I looked through several SO-Questions for how to pickle a python object and store it into a database. The information I collected is:
import pickle
or import cpickle
. Import the latter, if performance is an issue.dict
is a python dictionary (or what so ever python object): pickled = pickle.dumps(dict)
.pickled
into a MySQL BLOB Column using what so ever module to communicate with Database.pickle.loads(pickled)

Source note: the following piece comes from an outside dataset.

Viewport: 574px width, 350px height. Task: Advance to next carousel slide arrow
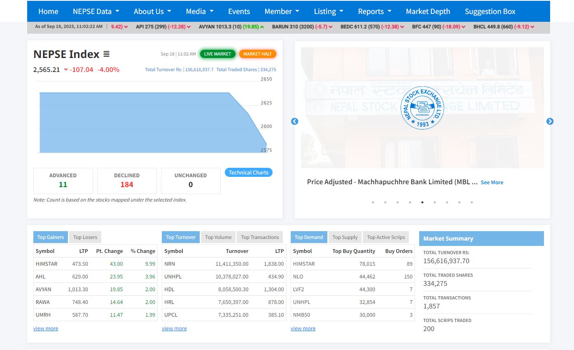(x=550, y=121)
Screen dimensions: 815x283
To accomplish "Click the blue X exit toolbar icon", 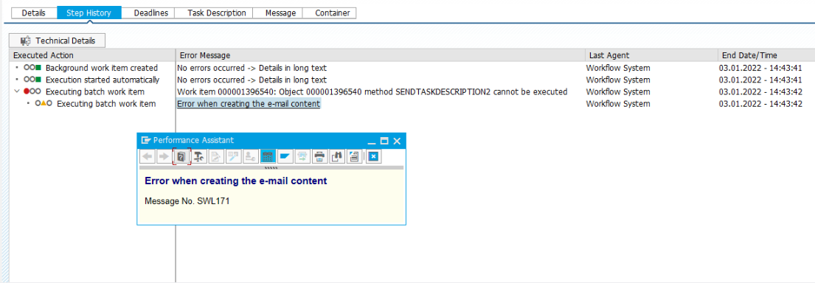I will point(373,156).
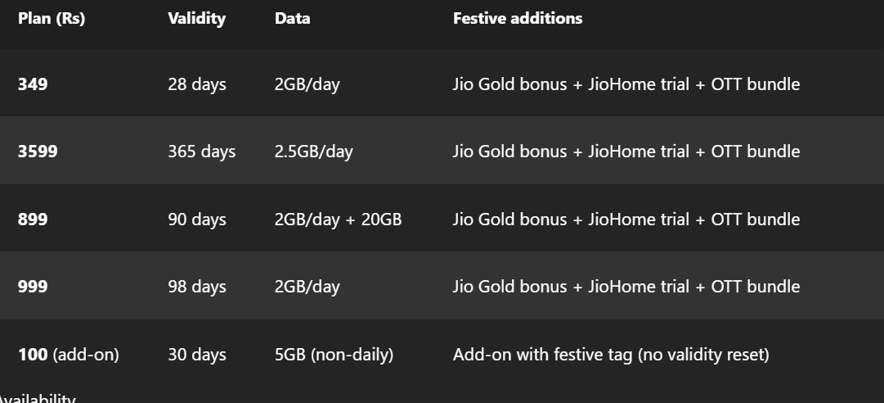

to restore the python dictionary.I just want to make sure I understood this right. Did I miss something critical? Are there sideeffects? Is it really that easy?
Background-Info: The only thing I want to do, is store Googlegeocoder-Responses, which are nested python dictionarys in my case. I am only using a little part of the response object and I don't know if I will ever need more of it later on. That's why I thought of storing the response to save me repetition of some million querys.
In general, pickling a dict will fail unless you have only simple objects in it, like strings and integers. Even a really simple dict will often fail.
Pickle in Python is primarily used in serializing and deserializing a Python object structure. In other words, it's the process of converting a Python object into a byte stream to store it in a file/database, maintain program state across sessions, or transport data over the network.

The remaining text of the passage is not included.